» Goal of the exercise: Each record that follows should be transcribed word for word.

» Records provided:

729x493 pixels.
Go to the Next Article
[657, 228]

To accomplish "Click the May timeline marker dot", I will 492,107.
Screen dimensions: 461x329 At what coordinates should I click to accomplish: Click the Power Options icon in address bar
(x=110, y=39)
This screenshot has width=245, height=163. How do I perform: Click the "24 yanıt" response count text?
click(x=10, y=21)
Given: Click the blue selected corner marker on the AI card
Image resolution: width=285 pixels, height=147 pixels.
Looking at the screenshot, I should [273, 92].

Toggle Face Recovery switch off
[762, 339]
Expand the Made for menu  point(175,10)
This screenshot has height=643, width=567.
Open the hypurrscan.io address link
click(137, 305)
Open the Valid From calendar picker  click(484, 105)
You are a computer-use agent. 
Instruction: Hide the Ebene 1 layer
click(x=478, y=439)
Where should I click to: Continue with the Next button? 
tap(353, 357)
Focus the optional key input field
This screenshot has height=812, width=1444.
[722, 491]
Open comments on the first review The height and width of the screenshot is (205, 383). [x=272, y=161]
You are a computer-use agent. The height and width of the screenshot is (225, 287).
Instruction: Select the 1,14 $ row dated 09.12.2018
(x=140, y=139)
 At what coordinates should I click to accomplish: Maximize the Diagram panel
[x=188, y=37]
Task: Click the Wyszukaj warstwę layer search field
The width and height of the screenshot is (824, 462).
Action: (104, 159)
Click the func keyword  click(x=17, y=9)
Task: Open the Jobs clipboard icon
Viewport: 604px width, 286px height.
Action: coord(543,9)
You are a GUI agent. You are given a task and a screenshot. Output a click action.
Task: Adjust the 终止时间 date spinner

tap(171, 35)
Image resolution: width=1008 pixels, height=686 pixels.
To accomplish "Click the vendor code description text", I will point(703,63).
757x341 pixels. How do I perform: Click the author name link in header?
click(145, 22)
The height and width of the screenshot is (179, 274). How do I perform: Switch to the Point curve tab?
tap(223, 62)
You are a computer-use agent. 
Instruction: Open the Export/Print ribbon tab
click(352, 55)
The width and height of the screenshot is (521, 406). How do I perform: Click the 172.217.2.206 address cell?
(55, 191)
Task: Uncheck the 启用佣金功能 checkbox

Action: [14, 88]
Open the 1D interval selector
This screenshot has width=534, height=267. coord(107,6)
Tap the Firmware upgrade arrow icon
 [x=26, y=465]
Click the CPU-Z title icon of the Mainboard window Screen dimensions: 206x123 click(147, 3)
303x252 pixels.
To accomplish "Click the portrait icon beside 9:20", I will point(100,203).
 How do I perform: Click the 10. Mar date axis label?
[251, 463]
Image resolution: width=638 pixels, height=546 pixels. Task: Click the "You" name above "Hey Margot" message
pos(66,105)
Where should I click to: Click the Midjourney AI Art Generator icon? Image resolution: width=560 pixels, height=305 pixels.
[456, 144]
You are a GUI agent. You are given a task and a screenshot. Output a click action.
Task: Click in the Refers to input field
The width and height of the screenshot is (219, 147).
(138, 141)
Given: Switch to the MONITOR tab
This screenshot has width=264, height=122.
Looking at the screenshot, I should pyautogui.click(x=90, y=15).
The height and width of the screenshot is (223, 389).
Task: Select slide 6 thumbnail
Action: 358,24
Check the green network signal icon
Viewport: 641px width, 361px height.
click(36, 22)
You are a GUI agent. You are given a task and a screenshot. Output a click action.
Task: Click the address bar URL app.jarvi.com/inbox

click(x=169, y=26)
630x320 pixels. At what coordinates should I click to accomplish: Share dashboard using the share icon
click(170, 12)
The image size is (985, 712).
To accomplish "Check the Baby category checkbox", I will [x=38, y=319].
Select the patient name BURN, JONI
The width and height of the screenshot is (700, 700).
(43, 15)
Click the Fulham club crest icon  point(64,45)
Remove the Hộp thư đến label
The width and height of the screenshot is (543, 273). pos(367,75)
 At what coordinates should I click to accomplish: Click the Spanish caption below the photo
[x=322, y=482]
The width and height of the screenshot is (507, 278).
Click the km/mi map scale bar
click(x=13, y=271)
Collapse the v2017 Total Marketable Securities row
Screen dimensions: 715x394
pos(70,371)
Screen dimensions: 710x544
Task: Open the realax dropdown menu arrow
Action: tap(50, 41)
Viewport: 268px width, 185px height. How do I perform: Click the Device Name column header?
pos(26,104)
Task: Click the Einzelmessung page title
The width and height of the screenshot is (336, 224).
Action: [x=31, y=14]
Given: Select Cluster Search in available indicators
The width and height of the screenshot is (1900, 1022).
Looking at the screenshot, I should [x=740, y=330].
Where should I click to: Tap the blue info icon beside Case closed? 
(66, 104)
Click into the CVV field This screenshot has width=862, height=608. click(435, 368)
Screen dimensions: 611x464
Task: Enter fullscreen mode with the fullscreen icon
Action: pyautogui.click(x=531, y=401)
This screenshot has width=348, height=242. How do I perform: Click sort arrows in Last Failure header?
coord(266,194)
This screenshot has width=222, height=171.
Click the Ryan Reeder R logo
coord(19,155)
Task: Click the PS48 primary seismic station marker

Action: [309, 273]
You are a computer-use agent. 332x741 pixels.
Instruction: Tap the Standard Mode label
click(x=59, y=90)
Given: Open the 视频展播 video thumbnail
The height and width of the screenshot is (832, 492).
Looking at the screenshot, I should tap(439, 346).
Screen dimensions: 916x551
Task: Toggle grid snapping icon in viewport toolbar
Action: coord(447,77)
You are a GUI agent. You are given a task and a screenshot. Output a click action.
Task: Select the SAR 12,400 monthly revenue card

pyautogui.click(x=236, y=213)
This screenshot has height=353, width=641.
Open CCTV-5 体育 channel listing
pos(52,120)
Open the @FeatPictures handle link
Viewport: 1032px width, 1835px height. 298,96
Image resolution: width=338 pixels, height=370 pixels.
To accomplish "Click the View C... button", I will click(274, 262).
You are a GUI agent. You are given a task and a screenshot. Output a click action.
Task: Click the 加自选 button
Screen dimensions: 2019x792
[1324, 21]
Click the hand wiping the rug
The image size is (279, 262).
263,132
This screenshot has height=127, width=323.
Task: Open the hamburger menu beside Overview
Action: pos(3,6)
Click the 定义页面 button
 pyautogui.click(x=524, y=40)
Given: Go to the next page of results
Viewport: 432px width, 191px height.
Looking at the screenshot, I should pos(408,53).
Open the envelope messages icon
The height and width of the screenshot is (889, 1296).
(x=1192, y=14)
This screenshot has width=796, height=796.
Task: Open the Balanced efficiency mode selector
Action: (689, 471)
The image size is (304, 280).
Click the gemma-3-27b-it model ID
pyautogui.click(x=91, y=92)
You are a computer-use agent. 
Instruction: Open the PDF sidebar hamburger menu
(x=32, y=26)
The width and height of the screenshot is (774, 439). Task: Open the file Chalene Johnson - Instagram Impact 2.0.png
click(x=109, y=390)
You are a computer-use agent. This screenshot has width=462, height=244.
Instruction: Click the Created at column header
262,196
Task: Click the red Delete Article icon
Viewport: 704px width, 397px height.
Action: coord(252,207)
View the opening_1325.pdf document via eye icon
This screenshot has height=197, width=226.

» Answer space:
729x493 pixels.
Go to the Next Article
[657, 228]

To accomplish "Click the May timeline marker dot", I will 492,107.
Screen dimensions: 461x329 At what coordinates should I click to accomplish: Click the Power Options icon in address bar
(x=110, y=39)
This screenshot has width=245, height=163. How do I perform: Click the "24 yanıt" response count text?
click(x=10, y=21)
Given: Click the blue selected corner marker on the AI card
Image resolution: width=285 pixels, height=147 pixels.
Looking at the screenshot, I should [273, 92].

Toggle Face Recovery switch off
[762, 339]
Expand the Made for menu  point(175,10)
This screenshot has height=643, width=567.
Open the hypurrscan.io address link
click(137, 305)
Open the Valid From calendar picker  click(484, 105)
You are a computer-use agent. 
Instruction: Hide the Ebene 1 layer
click(x=478, y=439)
Where should I click to: Continue with the Next button? 
tap(353, 357)
Focus the optional key input field
This screenshot has height=812, width=1444.
[722, 491]
Open comments on the first review The height and width of the screenshot is (205, 383). [x=272, y=161]
You are a computer-use agent. The height and width of the screenshot is (225, 287).
Instruction: Select the 1,14 $ row dated 09.12.2018
(x=140, y=139)
 At what coordinates should I click to accomplish: Maximize the Diagram panel
[x=188, y=37]
Task: Click the Wyszukaj warstwę layer search field
The width and height of the screenshot is (824, 462).
Action: (104, 159)
Click the func keyword  click(x=17, y=9)
Task: Open the Jobs clipboard icon
Viewport: 604px width, 286px height.
Action: coord(543,9)
You are a GUI agent. You are given a task and a screenshot. Output a click action.
Task: Adjust the 终止时间 date spinner

tap(171, 35)
Image resolution: width=1008 pixels, height=686 pixels.
To accomplish "Click the vendor code description text", I will point(703,63).
757x341 pixels. How do I perform: Click the author name link in header?
click(145, 22)
The height and width of the screenshot is (179, 274). How do I perform: Switch to the Point curve tab?
tap(223, 62)
You are a computer-use agent. 
Instruction: Open the Export/Print ribbon tab
click(352, 55)
The width and height of the screenshot is (521, 406). How do I perform: Click the 172.217.2.206 address cell?
(55, 191)
Task: Uncheck the 启用佣金功能 checkbox

Action: [14, 88]
Open the 1D interval selector
This screenshot has width=534, height=267. coord(107,6)
Tap the Firmware upgrade arrow icon
 [x=26, y=465]
Click the CPU-Z title icon of the Mainboard window Screen dimensions: 206x123 click(147, 3)
303x252 pixels.
To accomplish "Click the portrait icon beside 9:20", I will point(100,203).
 How do I perform: Click the 10. Mar date axis label?
[251, 463]
Image resolution: width=638 pixels, height=546 pixels. Task: Click the "You" name above "Hey Margot" message
pos(66,105)
Where should I click to: Click the Midjourney AI Art Generator icon? Image resolution: width=560 pixels, height=305 pixels.
[456, 144]
You are a GUI agent. You are given a task and a screenshot. Output a click action.
Task: Click in the Refers to input field
The width and height of the screenshot is (219, 147).
(138, 141)
Given: Switch to the MONITOR tab
This screenshot has width=264, height=122.
Looking at the screenshot, I should pyautogui.click(x=90, y=15).
The height and width of the screenshot is (223, 389).
Task: Select slide 6 thumbnail
Action: 358,24
Check the green network signal icon
Viewport: 641px width, 361px height.
click(36, 22)
You are a GUI agent. You are given a task and a screenshot. Output a click action.
Task: Click the address bar URL app.jarvi.com/inbox

click(x=169, y=26)
630x320 pixels. At what coordinates should I click to accomplish: Share dashboard using the share icon
click(170, 12)
The image size is (985, 712).
To accomplish "Check the Baby category checkbox", I will [x=38, y=319].
Select the patient name BURN, JONI
The width and height of the screenshot is (700, 700).
(43, 15)
Click the Fulham club crest icon  point(64,45)
Remove the Hộp thư đến label
The width and height of the screenshot is (543, 273). pos(367,75)
 At what coordinates should I click to accomplish: Click the Spanish caption below the photo
[x=322, y=482]
The width and height of the screenshot is (507, 278).
Click the km/mi map scale bar
click(x=13, y=271)
Collapse the v2017 Total Marketable Securities row
Screen dimensions: 715x394
pos(70,371)
Screen dimensions: 710x544
Task: Open the realax dropdown menu arrow
Action: tap(50, 41)
Viewport: 268px width, 185px height. How do I perform: Click the Device Name column header?
pos(26,104)
Task: Click the Einzelmessung page title
The width and height of the screenshot is (336, 224).
Action: [x=31, y=14]
Given: Select Cluster Search in available indicators
The width and height of the screenshot is (1900, 1022).
Looking at the screenshot, I should [x=740, y=330].
Where should I click to: Tap the blue info icon beside Case closed? 
(66, 104)
Click into the CVV field This screenshot has width=862, height=608. click(435, 368)
Screen dimensions: 611x464
Task: Enter fullscreen mode with the fullscreen icon
Action: pyautogui.click(x=531, y=401)
This screenshot has width=348, height=242. How do I perform: Click sort arrows in Last Failure header?
coord(266,194)
This screenshot has width=222, height=171.
Click the Ryan Reeder R logo
coord(19,155)
Task: Click the PS48 primary seismic station marker

Action: [309, 273]
You are a computer-use agent. 332x741 pixels.
Instruction: Tap the Standard Mode label
click(x=59, y=90)
Given: Open the 视频展播 video thumbnail
The height and width of the screenshot is (832, 492).
Looking at the screenshot, I should tap(439, 346).
Screen dimensions: 916x551
Task: Toggle grid snapping icon in viewport toolbar
Action: coord(447,77)
You are a GUI agent. You are given a task and a screenshot. Output a click action.
Task: Select the SAR 12,400 monthly revenue card

pyautogui.click(x=236, y=213)
This screenshot has height=353, width=641.
Open CCTV-5 体育 channel listing
pos(52,120)
Open the @FeatPictures handle link
Viewport: 1032px width, 1835px height. 298,96
Image resolution: width=338 pixels, height=370 pixels.
To accomplish "Click the View C... button", I will click(274, 262).
You are a GUI agent. You are given a task and a screenshot. Output a click action.
Task: Click the 加自选 button
Screen dimensions: 2019x792
[1324, 21]
Click the hand wiping the rug
The image size is (279, 262).
263,132
This screenshot has height=127, width=323.
Task: Open the hamburger menu beside Overview
Action: pos(3,6)
Click the 定义页面 button
 pyautogui.click(x=524, y=40)
Given: Go to the next page of results
Viewport: 432px width, 191px height.
Looking at the screenshot, I should pos(408,53).
Open the envelope messages icon
The height and width of the screenshot is (889, 1296).
(x=1192, y=14)
This screenshot has width=796, height=796.
Task: Open the Balanced efficiency mode selector
Action: (689, 471)
The image size is (304, 280).
Click the gemma-3-27b-it model ID
pyautogui.click(x=91, y=92)
You are a computer-use agent. 
Instruction: Open the PDF sidebar hamburger menu
(x=32, y=26)
The width and height of the screenshot is (774, 439). Task: Open the file Chalene Johnson - Instagram Impact 2.0.png
click(x=109, y=390)
You are a computer-use agent. This screenshot has width=462, height=244.
Instruction: Click the Created at column header
262,196
Task: Click the red Delete Article icon
Viewport: 704px width, 397px height.
Action: coord(252,207)
View the opening_1325.pdf document via eye icon
This screenshot has height=197, width=226.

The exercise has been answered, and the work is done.